**Fragen:**
A - Schreiben Sie aus dem folgenden Text zum Ukrainertum die Stelle ab, die bei „Reisebilder aus der“ beginnt und bei „Freunde und Bekannte...“ endet.
B - Beantworten Sie anhand des folgenden Textes zum Ukrainertum diese Fragen:
(i) Wie heißt die Bierkneipe in Ivano, die im Text genannt wird?
(ii) Worauf reagieren laut Text viele mit wahren Phobien?
(iii) Wo sammeln sich laut Text viele junge Leute, um Ukrainertum zu demonstrieren?

Reisebilder aus der Ukraine, der Slowakei, Rumänien und Osteuropa. Reflexionen zum Alltag, Reiseberichte, Kurioses und Interessantes vom Zusammenleben der Völker, Privates für Freunde und Bekannte...

Mittwoch, 29. April 2009

Ukrainertum

Die Westukraine ist schon eine "harte Nuss" für den gegen Nationalismus und insbesondere alle Formen von Nationalfaschismus eingestellten Beobachter. Zu hart? Na, was hier an UPA- Kult und Hitler- Begeisterung anzutreffen ist, das stimmt schon bedenklich. In Ivano gibt es den "Bunker", eine eigentlich ganz nette Bierkneipe, um die ich aber meist einen Bogen mache, weil mich die Kriegsbilder an den Wänden, die Militaria, die Porträts der Nazi- Kollaboratuere in der Eingangszone und die faschistoide Volksmusik ziemlich nerven. Während ich in Kiew noch fand, dass die Berufung auf die Volkskunst und die Gestaltung von Schulfeiern mit Volkstanz usw. der Staatsidee geschuldet sei, bin ich hier manchmal nahe dran, von "Völkischem" zu sprechen. Ich hätte immerhin nicht gedacht, wie verbreitet Ukainer- Hemden als Sonntagstracht doch sind und wie viele junge Leute sich in den Freilicht- Museen sammeln, um Ukrainertum zu demonstrieren. Dabei reagieren viele mit wahren Phobien auf die russische Sprache und Russisch sprechen kommt ihnen wie Verrat an der Heimat vor. Die ausgesprochene Losung "Die Ikraine den Ukrainern" richtet sich bei vielen dezidiert gegen alle, die - aus ihrer Sicht aus böswilligen Motiven - den Gebrauch der ukrainischen Sprache verweigern. Das ist schon massiv und man kommt schwer dagegen an, sollte es ja auch nicht mit dem Holzhammer, sondern mit Überzeugungsarbeit versuchen. Immerhin ist es lustig anzusehen, wenn junge Pfadfinder es so weit treiben, sich in ihrem Habitus ins Großväterliche der samartischen Zeiten zurück zu begeben.

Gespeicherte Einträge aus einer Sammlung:

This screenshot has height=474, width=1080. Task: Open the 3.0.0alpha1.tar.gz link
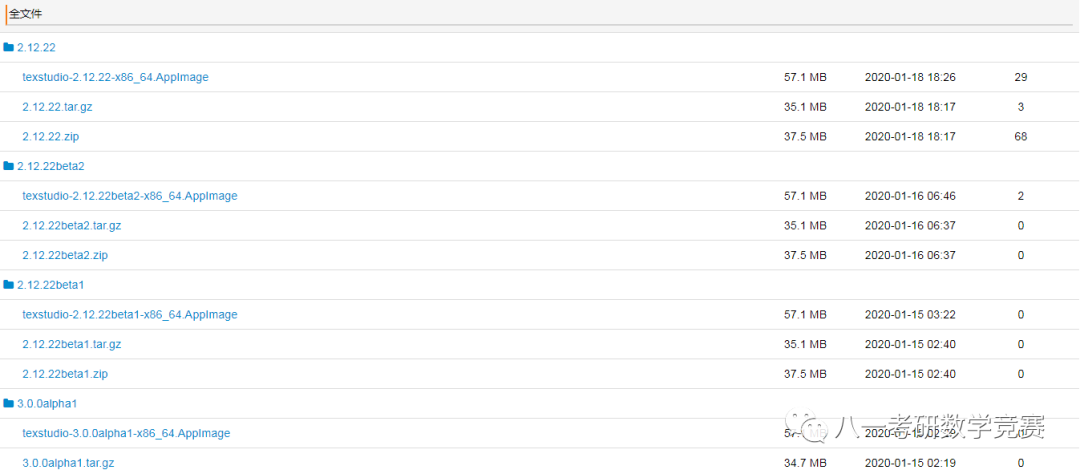coord(68,462)
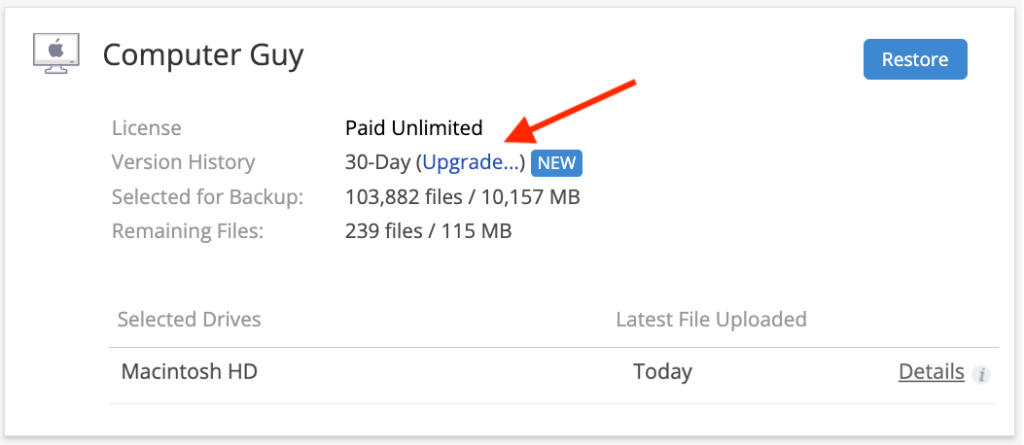Viewport: 1024px width, 445px height.
Task: Click the red arrow annotation
Action: click(x=570, y=110)
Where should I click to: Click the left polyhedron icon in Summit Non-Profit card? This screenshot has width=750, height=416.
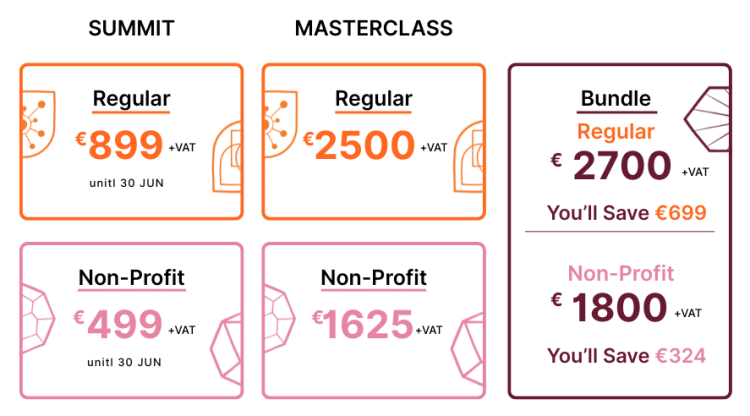[x=38, y=319]
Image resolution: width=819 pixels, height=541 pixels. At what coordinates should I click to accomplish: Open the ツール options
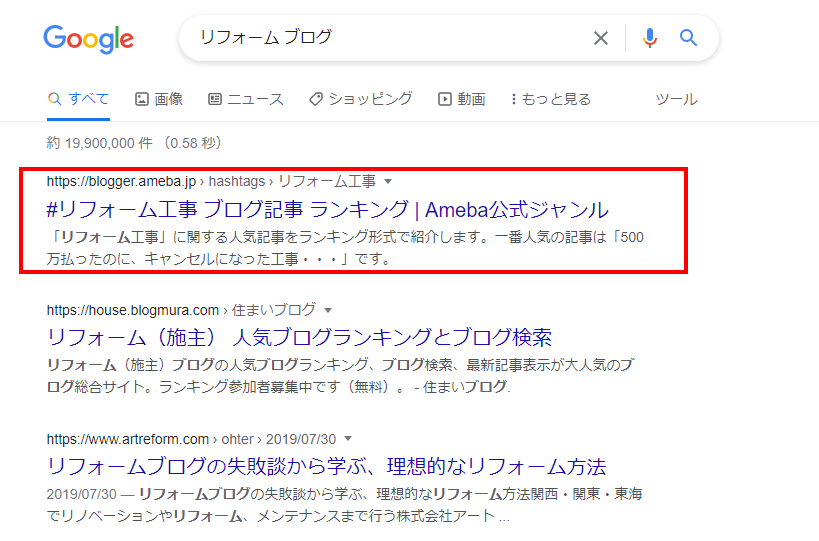click(676, 99)
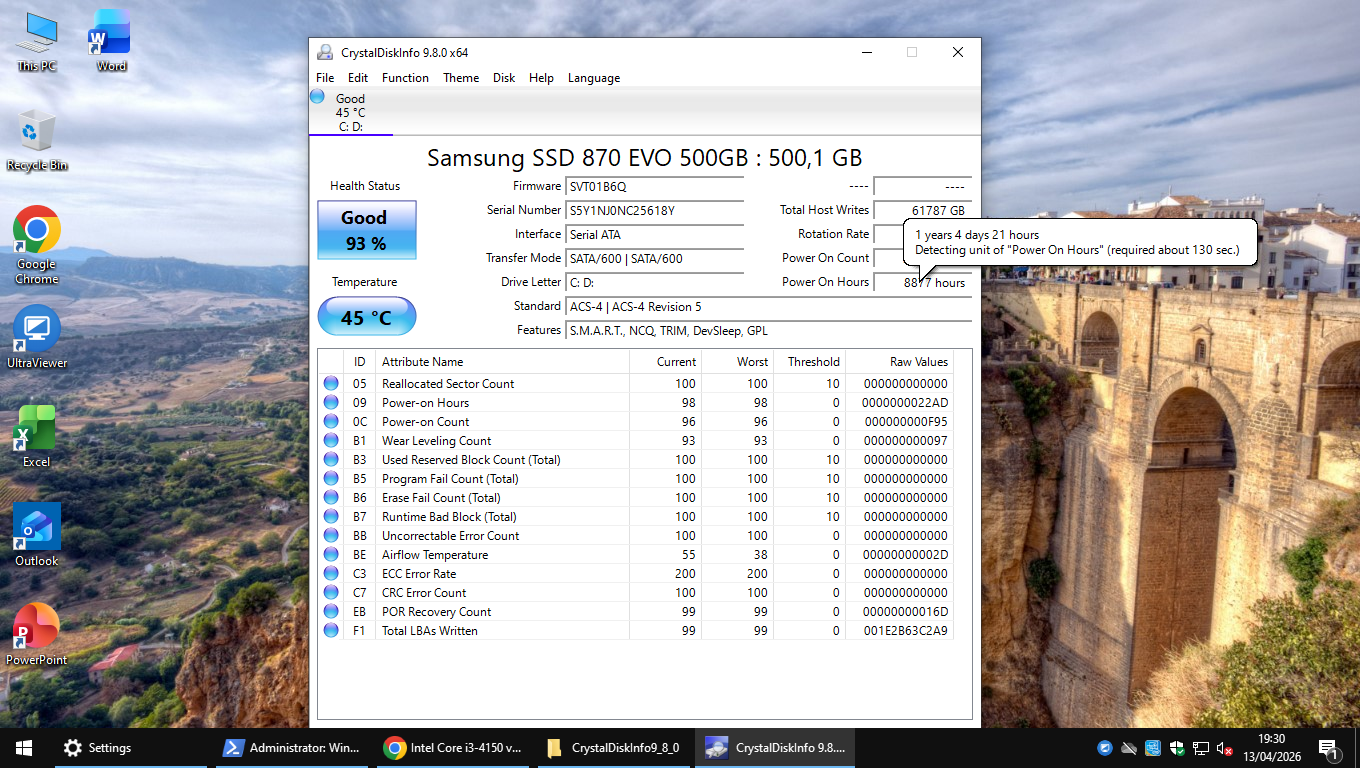
Task: Click the status orb beside Total LBAs Written
Action: [331, 631]
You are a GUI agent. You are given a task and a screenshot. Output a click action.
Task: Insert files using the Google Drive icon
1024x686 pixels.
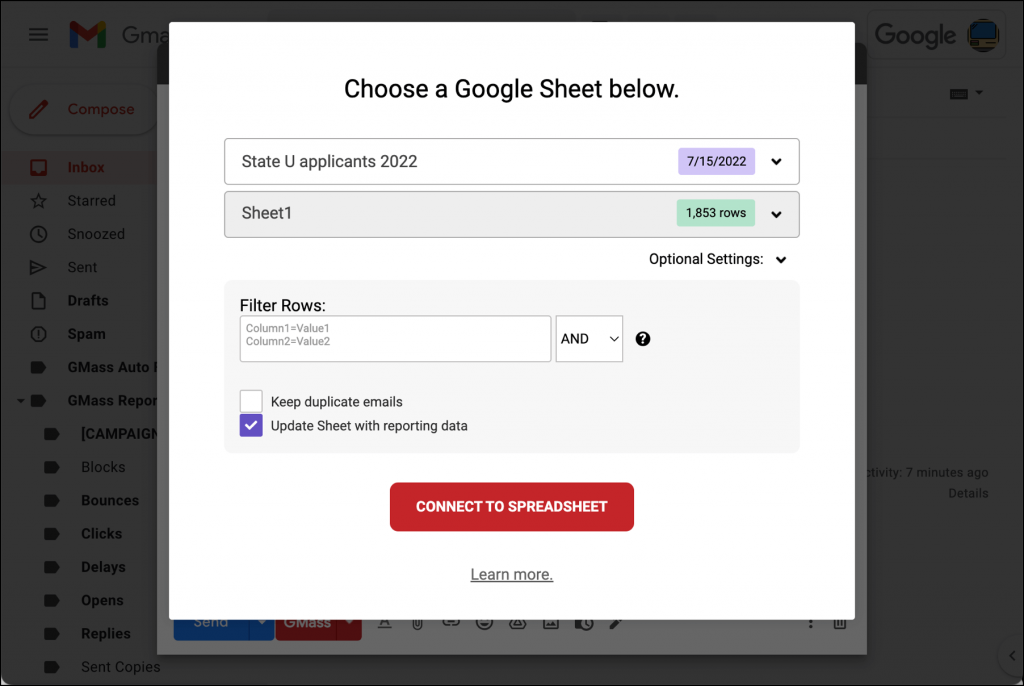click(x=518, y=622)
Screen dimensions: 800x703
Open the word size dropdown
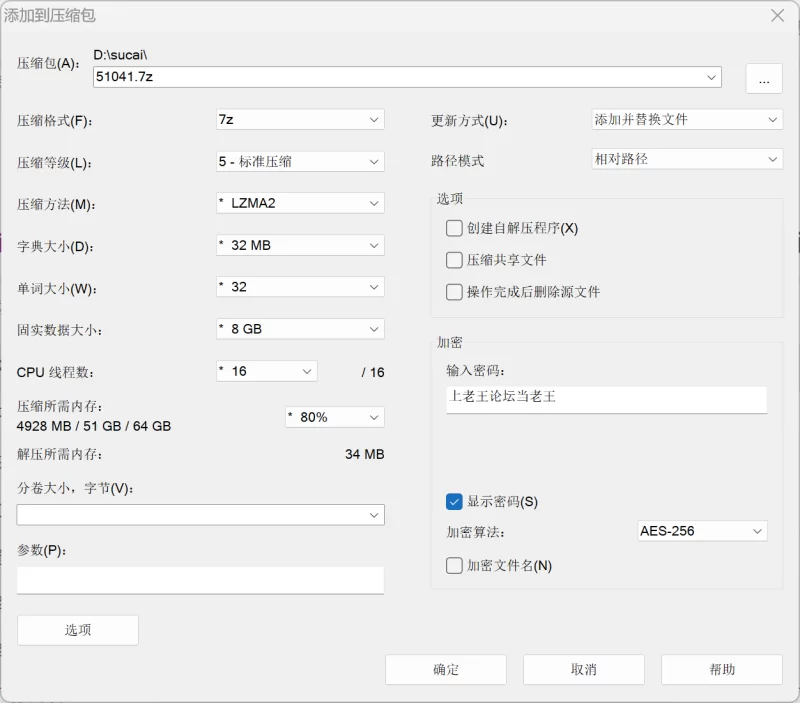[300, 287]
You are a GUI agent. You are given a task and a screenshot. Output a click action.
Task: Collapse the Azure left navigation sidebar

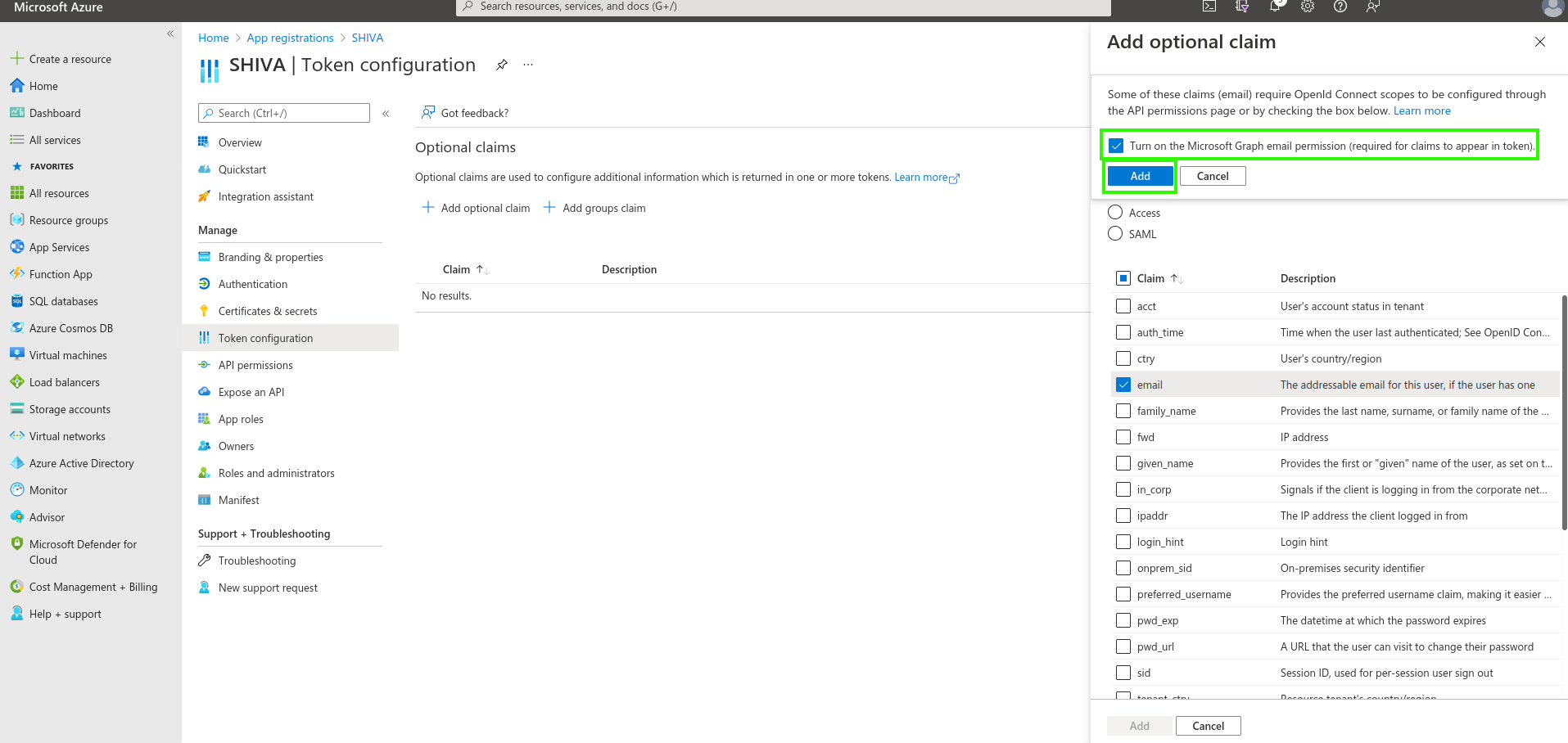pyautogui.click(x=170, y=34)
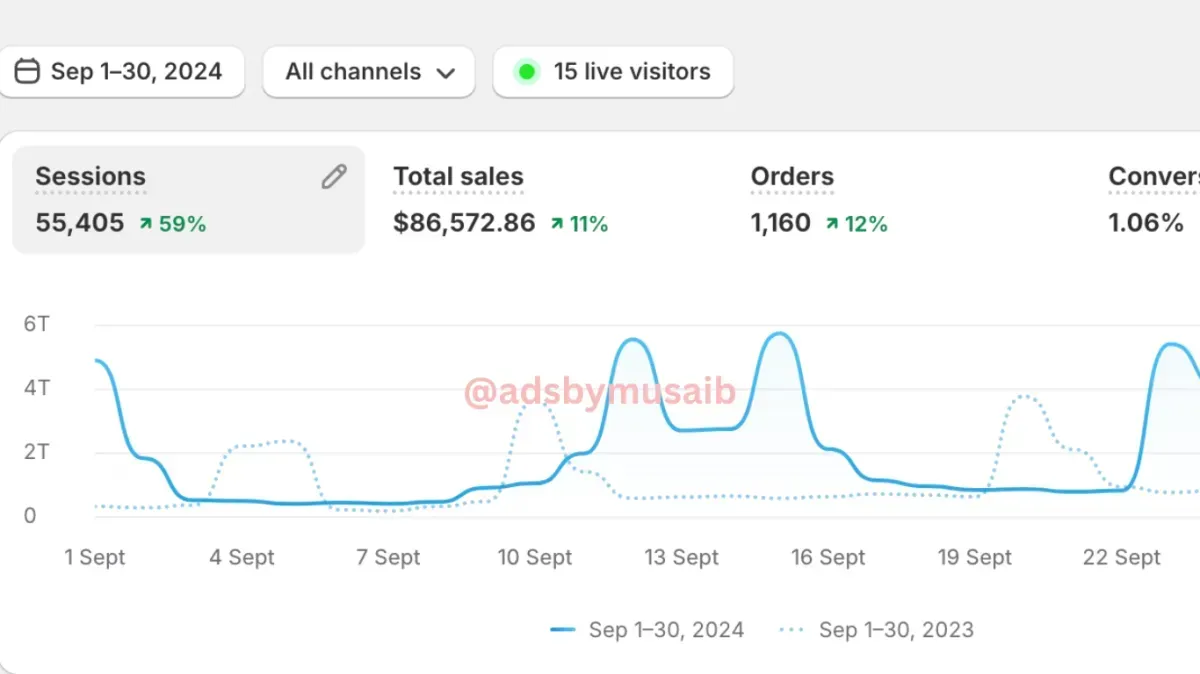Click the Sessions 59% upward arrow
The height and width of the screenshot is (674, 1200).
tap(146, 224)
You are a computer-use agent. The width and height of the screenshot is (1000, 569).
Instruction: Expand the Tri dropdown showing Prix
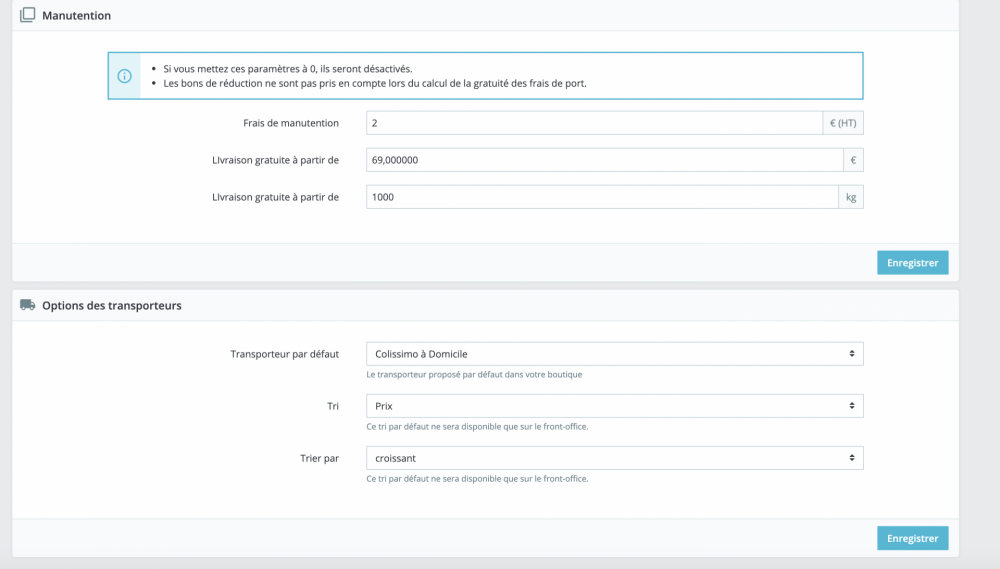point(614,406)
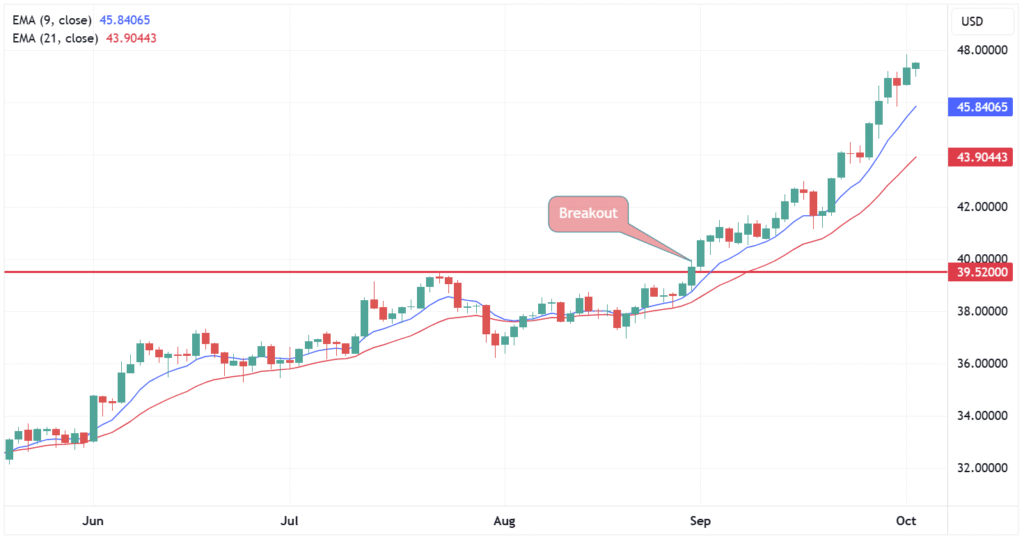Open the USD currency selector

pyautogui.click(x=973, y=22)
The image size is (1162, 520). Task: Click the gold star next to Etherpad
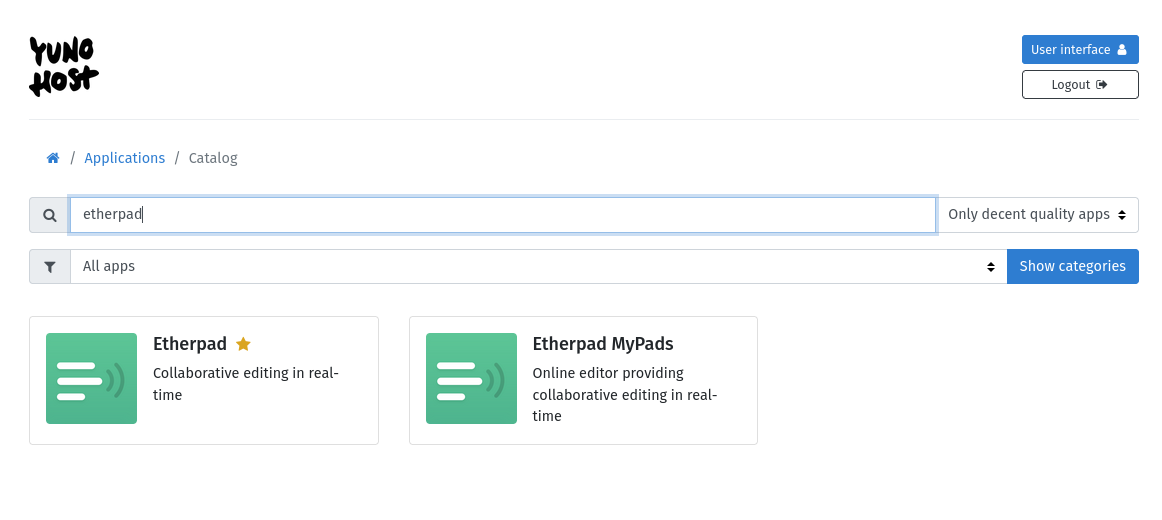click(243, 344)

**Ergebnisse:**
A -
Reisebilder aus der Ukraine, der Slowakei, Rumänien und Osteuropa. Reflexionen zum Alltag, Reiseberichte, Kurioses und Interessantes vom Zusammenleben der Völker, Privates für Freunde und Bekannte...

B -
(i) „Bunker“
(ii) Auf die russische Sprache
(iii) In den Freilicht-Museen